A New York City that lost its financial bearings might not be an entirely bad thing, she says. “I’m very careful about how I say this. I don’t think being below the poverty line is good for anybody. And I don’t think barely clinging to it is good or healthy, especially for children. But there were things that I know I learned because of my circumstances, which were not Dickensian by any stretch, but there was no disposable income, there was no ‘What should we do with this extra $200?’ It was, ‘How can we disguise the lack of money?’ ”

She worries about what her son will learn growing up rich. Even now, she says, “We use the word earn. You’ve got to earn things.

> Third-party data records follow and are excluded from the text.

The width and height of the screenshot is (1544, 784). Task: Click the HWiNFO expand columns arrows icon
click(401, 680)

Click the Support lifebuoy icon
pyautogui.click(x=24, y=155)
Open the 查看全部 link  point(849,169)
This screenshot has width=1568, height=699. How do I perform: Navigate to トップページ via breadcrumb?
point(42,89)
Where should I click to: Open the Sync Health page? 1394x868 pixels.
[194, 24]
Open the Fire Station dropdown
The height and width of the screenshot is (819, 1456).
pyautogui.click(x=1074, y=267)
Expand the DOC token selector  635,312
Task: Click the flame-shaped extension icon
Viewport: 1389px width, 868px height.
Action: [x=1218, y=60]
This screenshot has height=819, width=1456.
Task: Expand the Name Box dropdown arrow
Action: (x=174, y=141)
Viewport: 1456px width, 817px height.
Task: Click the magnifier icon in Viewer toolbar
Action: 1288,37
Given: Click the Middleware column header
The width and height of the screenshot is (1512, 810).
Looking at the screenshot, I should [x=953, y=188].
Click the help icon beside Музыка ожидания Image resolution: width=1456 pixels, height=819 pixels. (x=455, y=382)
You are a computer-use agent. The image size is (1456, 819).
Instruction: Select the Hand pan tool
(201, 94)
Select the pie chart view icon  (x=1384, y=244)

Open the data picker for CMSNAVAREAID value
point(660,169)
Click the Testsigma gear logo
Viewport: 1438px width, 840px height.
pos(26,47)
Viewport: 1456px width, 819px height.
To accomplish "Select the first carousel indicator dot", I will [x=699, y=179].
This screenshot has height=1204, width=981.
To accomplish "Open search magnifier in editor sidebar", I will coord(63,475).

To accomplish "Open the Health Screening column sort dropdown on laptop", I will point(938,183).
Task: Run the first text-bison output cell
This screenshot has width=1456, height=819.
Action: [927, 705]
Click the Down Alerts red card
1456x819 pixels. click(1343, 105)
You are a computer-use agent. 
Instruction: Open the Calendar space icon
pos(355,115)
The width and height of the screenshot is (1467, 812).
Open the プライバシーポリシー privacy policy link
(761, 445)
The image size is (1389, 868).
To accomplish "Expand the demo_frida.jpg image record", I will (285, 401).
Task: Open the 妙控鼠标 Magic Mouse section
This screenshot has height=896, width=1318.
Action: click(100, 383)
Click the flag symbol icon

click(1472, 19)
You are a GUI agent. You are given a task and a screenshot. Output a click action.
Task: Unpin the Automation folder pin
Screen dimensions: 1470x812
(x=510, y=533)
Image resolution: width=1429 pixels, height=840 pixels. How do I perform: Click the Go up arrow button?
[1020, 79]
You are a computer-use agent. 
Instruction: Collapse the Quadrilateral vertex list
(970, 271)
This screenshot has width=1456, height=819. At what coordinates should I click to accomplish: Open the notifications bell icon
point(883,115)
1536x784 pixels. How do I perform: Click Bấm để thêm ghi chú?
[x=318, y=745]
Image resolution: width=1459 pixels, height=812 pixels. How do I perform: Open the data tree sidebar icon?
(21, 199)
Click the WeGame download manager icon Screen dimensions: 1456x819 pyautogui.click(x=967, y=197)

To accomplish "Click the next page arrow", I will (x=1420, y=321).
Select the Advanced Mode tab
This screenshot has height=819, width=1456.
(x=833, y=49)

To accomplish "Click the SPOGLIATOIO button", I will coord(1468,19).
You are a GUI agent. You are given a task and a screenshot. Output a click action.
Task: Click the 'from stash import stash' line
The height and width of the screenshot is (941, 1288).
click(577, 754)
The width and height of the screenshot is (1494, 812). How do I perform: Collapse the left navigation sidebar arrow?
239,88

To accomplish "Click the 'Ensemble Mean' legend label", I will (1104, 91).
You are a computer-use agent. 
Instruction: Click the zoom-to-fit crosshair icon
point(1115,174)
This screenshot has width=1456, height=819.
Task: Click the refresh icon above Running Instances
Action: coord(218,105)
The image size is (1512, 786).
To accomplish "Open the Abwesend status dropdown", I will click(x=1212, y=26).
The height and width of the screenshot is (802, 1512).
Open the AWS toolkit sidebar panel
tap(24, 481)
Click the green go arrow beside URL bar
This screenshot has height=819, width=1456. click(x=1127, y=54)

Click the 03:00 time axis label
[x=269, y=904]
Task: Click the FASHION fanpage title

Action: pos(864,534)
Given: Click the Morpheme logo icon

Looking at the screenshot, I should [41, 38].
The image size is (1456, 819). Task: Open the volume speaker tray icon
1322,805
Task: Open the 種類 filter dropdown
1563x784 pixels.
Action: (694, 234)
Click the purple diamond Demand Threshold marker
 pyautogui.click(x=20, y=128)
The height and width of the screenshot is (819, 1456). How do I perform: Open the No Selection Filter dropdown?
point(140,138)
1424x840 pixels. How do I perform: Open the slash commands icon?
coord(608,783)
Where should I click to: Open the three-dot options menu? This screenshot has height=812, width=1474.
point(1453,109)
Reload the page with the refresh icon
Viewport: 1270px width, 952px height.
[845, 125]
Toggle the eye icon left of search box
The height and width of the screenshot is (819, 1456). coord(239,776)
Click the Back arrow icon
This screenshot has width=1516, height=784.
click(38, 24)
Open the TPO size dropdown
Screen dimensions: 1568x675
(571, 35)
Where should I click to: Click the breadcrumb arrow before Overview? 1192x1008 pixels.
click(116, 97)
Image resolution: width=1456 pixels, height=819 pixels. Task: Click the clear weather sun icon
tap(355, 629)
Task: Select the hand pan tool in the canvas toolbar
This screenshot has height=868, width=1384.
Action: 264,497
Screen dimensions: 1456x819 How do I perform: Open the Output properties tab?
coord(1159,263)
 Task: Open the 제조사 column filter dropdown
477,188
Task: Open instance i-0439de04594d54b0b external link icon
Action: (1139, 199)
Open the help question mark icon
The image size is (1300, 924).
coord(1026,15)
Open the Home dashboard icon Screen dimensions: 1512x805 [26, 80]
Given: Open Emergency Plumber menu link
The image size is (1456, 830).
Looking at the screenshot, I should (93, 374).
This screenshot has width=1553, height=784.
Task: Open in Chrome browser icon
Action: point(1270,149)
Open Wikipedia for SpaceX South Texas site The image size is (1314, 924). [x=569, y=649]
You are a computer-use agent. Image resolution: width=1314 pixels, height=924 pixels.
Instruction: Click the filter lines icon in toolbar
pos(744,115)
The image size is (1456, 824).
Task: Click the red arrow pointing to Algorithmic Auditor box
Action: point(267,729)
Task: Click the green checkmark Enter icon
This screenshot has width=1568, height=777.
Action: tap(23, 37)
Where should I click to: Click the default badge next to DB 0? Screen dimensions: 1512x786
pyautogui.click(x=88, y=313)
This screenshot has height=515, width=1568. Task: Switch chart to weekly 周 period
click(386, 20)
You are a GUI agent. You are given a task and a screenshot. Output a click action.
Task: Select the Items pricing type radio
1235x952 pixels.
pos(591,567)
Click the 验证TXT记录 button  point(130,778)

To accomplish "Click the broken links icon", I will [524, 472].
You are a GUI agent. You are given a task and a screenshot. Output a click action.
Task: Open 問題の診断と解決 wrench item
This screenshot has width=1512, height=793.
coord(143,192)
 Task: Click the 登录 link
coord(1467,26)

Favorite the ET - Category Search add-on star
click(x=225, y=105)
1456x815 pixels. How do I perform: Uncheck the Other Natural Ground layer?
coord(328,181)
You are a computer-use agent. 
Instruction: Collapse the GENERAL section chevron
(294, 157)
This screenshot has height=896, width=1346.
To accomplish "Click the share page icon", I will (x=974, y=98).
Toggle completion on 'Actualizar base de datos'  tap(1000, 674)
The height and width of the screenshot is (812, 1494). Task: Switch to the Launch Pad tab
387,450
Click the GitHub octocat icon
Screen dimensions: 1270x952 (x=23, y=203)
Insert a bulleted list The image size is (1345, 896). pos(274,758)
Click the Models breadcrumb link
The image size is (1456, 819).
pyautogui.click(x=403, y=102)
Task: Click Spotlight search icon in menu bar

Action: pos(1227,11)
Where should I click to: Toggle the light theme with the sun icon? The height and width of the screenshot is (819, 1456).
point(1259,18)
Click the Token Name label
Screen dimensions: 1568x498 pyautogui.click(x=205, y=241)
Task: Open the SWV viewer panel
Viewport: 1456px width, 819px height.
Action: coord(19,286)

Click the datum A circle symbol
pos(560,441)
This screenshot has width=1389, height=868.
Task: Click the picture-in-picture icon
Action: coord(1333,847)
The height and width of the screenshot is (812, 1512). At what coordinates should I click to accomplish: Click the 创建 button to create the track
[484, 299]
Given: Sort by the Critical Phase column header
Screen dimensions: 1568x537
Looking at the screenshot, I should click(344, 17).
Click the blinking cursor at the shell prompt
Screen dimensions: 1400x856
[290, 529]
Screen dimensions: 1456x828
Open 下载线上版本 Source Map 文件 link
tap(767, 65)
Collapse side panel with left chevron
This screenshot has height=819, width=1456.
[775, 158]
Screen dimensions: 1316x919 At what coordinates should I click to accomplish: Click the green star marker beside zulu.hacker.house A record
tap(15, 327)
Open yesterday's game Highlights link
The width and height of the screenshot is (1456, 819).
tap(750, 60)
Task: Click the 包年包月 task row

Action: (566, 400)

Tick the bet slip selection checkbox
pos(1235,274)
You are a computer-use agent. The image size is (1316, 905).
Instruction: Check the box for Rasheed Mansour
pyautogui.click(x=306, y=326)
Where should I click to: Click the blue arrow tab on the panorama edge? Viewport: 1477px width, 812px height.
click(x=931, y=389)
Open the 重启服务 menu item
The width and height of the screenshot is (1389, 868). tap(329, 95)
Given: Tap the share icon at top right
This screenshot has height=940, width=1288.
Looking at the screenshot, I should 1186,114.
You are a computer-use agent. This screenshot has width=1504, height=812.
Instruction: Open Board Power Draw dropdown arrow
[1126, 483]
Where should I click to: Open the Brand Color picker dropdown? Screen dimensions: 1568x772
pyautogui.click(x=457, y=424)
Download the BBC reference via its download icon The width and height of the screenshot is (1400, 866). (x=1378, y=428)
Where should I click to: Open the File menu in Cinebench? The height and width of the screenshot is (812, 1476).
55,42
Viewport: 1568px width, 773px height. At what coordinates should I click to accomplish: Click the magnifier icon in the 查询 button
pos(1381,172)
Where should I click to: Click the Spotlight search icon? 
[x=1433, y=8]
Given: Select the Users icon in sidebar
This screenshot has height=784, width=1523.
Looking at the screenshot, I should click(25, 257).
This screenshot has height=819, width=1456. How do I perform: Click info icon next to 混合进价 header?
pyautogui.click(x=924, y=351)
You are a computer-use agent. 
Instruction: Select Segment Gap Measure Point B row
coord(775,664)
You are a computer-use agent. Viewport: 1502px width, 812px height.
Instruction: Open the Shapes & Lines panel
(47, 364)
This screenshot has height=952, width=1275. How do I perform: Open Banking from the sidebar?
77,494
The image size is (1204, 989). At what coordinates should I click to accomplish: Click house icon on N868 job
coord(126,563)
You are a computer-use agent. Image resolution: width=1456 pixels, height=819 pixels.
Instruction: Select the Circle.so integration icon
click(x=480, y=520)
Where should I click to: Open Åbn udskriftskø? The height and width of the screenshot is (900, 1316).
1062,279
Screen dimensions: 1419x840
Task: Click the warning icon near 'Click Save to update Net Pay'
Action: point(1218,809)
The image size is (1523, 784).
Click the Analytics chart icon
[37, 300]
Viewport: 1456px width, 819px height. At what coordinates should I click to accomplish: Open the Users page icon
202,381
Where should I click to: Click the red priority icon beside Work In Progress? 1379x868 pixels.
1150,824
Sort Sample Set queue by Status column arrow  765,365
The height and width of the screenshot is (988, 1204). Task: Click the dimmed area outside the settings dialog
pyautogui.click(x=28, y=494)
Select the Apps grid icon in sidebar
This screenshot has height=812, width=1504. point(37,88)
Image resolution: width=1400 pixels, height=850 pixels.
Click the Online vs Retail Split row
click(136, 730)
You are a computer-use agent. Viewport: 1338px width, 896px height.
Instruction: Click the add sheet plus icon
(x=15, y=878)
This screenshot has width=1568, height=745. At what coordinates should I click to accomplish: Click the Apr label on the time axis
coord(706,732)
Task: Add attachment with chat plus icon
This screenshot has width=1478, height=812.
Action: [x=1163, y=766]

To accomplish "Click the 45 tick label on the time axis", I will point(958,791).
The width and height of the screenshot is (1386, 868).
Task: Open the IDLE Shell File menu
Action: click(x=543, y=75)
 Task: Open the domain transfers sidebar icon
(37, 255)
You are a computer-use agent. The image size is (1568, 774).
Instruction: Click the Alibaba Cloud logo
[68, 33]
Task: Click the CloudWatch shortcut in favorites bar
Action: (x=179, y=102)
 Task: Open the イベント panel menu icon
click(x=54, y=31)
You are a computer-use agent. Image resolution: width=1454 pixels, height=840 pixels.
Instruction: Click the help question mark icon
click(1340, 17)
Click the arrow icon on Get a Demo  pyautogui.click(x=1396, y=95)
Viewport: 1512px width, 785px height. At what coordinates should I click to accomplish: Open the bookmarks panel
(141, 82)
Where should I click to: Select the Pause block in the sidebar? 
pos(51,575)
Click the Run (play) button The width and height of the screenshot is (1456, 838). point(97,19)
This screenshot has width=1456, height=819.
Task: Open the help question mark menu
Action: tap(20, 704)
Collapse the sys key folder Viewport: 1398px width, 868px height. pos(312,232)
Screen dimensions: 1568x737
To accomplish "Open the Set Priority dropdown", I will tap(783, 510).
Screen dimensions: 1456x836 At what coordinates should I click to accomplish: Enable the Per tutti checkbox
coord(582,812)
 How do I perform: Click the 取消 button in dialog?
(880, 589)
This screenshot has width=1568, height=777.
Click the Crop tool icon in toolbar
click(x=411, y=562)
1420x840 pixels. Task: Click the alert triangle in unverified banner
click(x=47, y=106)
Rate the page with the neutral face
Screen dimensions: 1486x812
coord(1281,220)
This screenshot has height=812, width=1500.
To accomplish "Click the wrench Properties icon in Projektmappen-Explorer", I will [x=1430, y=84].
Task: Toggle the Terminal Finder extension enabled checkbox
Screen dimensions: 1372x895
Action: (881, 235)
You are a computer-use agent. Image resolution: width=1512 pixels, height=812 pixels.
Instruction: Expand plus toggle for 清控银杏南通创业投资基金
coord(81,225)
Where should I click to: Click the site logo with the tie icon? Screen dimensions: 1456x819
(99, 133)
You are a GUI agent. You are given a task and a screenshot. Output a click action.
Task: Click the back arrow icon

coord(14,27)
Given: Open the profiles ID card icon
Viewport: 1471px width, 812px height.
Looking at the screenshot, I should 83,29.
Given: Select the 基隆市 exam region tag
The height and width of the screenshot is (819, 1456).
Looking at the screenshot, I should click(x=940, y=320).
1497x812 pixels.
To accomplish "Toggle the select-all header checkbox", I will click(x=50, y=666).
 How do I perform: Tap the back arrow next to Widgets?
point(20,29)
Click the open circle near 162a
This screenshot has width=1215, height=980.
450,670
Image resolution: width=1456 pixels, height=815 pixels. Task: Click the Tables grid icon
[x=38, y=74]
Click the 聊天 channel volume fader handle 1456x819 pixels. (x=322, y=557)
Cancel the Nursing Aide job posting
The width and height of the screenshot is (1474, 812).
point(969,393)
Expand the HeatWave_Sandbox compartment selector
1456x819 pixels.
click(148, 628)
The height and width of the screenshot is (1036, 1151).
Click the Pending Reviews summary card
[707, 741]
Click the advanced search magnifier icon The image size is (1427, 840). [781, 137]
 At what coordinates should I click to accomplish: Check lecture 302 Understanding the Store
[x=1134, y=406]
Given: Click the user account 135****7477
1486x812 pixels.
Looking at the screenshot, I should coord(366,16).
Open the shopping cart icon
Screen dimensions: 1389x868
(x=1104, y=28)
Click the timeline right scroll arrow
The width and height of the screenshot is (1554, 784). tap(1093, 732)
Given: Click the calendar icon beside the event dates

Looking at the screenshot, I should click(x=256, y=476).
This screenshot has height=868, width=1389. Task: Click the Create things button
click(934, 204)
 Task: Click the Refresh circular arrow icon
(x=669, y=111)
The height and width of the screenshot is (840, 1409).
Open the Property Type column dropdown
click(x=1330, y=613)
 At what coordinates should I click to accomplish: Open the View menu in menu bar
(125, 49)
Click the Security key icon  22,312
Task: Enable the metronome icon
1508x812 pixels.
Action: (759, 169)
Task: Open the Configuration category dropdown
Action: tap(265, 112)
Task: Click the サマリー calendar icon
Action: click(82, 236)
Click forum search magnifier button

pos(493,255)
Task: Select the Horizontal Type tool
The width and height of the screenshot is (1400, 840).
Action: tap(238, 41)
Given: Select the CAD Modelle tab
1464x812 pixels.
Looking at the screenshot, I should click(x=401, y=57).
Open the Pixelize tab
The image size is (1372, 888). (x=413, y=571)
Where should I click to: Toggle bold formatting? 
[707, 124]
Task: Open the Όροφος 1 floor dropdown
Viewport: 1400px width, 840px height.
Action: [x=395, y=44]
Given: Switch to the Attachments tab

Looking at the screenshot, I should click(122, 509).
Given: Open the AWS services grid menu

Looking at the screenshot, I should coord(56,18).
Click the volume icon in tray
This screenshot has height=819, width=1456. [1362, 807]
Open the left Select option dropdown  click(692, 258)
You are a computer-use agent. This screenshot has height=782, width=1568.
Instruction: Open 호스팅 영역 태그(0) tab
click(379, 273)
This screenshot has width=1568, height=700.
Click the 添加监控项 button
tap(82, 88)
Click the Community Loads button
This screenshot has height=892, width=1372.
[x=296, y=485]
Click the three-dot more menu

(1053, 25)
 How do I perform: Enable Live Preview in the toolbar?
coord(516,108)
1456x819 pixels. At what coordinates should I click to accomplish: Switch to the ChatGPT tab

And he’ll say, like, ‘One day, when I’m older’—and I’ll say, ‘You know, you have $42 in your piggy bank. That is yours to do with what you want. And one day, you’ll work hard, and hopefully you’ll find work that is good and fun.’ ”

As the street gets darker—her friend Eric Hughes is on his way over with the keys—we talk about the series again, the heightened Manhattan moment that it captured. “It’s like a Jeff Koons piece,” she says, munching a chip. “He takes a diamond ring, and he just blows it up. That’s what the show did. It highlighted the best angle of the Chrysler Building, the shiniest part of it—and those parts of the city seemed like they were for the rarefied few. A life that isn’t really how anybody lives. Even people who do love shoes, they don’t have the time like that to be with their friends. That was the thing that struck me more than anything about the show as the most unrealistic, the time they all had.”

As for Carrie, Parker rejects entirely my theory that she had any attraction, conscious or unconscious, to Big (or Aleks or Aidan, for that matter) because of his money. Carrie wasn’t like that! she says. Charlotte was, but Carrie wasn’t. Hey, she dated Berger, didn’t she? “I really don’t think that money was a criteria. It never would have occurred to her to take money from a man.”

In the modern version of New Grub Street, Parker seems to be both characters: the artist who longs to be good and pure and the pragmatic girl he marries, the one who knows that the world doesn’t work that way. She’s a disciplined businesswoman whose iconic role is the flightiest freelancer who ever lived. And if this sometimes makes her feel a bit conflicted, a mite defensive, cognitive dissonance on two legs? Well, we’re talking about a woman who has a proven ability to walk in heels.